*EXTRAIT DE PAGE*
::::::::

Autoritaire, coûteux et injuste", "infaisable". "Une absurdité", "une méthode insupportable"... Les mots n'ont pas manqué, jeudi 11 janvier, pour qualifier le projet de l'exécutif sur le Grand Paris - ou plus exactement ce que l'on sait de ce projet. Car pour l'heure, rien n'est officiel. Seul un article du quotidien Le Monde est venu faire état, le 26 décembre, du principal scénario retenu par le préfet de région, celui-ci ayant été mandaté pour préparer un rapport sur le sujet. Des informations qui viennent confirmer et préciser les divers "bruits de couloir" qui circulaient depuis plusieurs mois.

::::::::

*CONSIGNES D'EXERCICE*
1. Répondez à ces questions sur l'extrait consacré au Grand Paris :
(a) Quel jour les critiques contre le projet de l'exécutif ont-elles été formulées ?
(b) Quel quotidien a évoqué le principal scénario retenu, et à quelle date ?
(c) Qui a été mandaté pour préparer un rapport sur le sujet ?
2. Recopiez mot pour mot le passage de l'extrait sur le Grand Paris commençant par « Autoritaire, coûteux et » et allant jusqu'à « depuis plusieurs mois. ».
Le matériel qui suit est sans rapport avec l'extrait.

*BLOC DE DONNÉES*
::::::::

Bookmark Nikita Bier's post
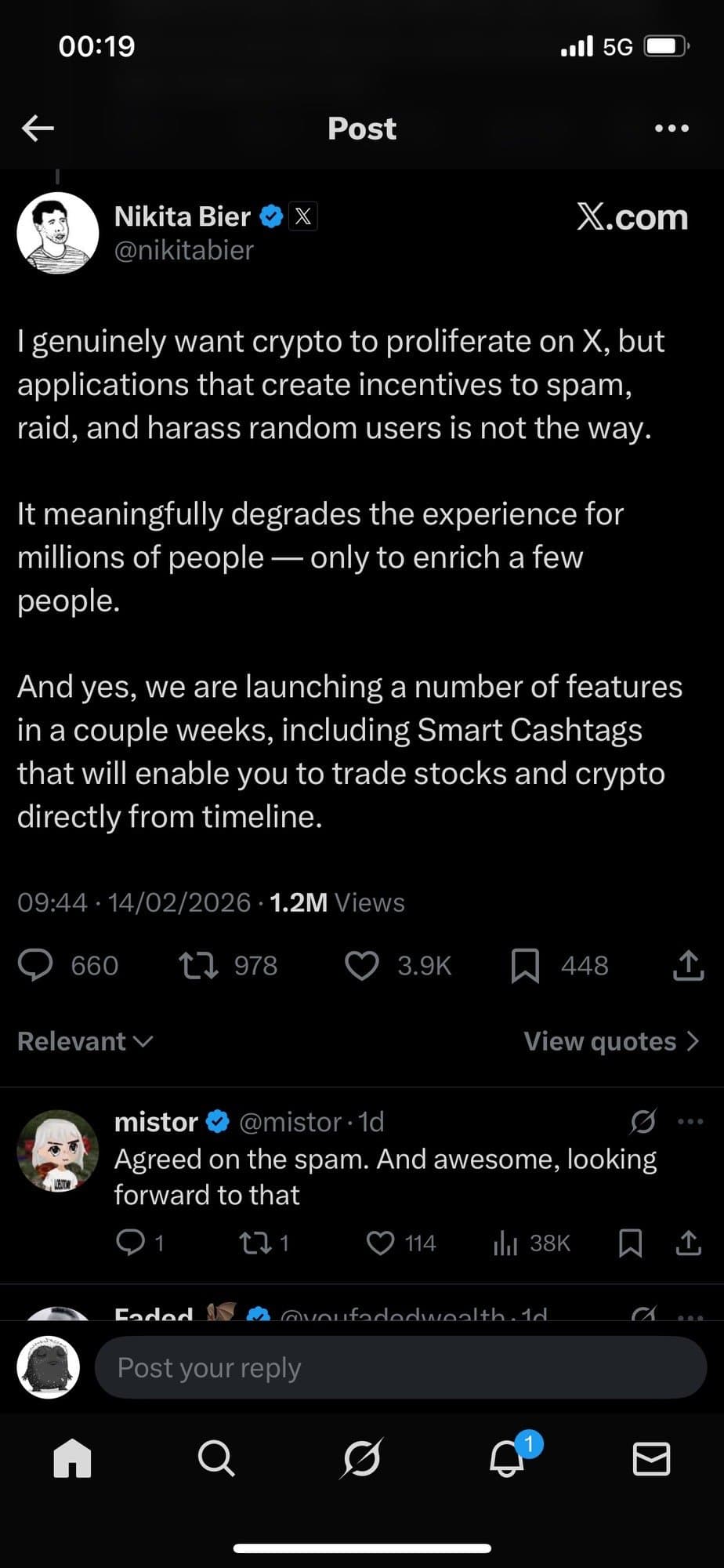This screenshot has width=724, height=1568. (x=525, y=965)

::::::::

*RÉSULTATS DE L'EXERCICE*
1.
(a) Le jeudi 11 janvier.
(b) Le Monde, le 26 décembre.
(c) Le préfet de région.

2.
Autoritaire, coûteux et injuste", "infaisable". "Une absurdité", "une méthode insupportable"... Les mots n'ont pas manqué, jeudi 11 janvier, pour qualifier le projet de l'exécutif sur le Grand Paris - ou plus exactement ce que l'on sait de ce projet. Car pour l'heure, rien n'est officiel. Seul un article du quotidien Le Monde est venu faire état, le 26 décembre, du principal scénario retenu par le préfet de région, celui-ci ayant été mandaté pour préparer un rapport sur le sujet. Des informations qui viennent confirmer et préciser les divers "bruits de couloir" qui circulaient depuis plusieurs mois.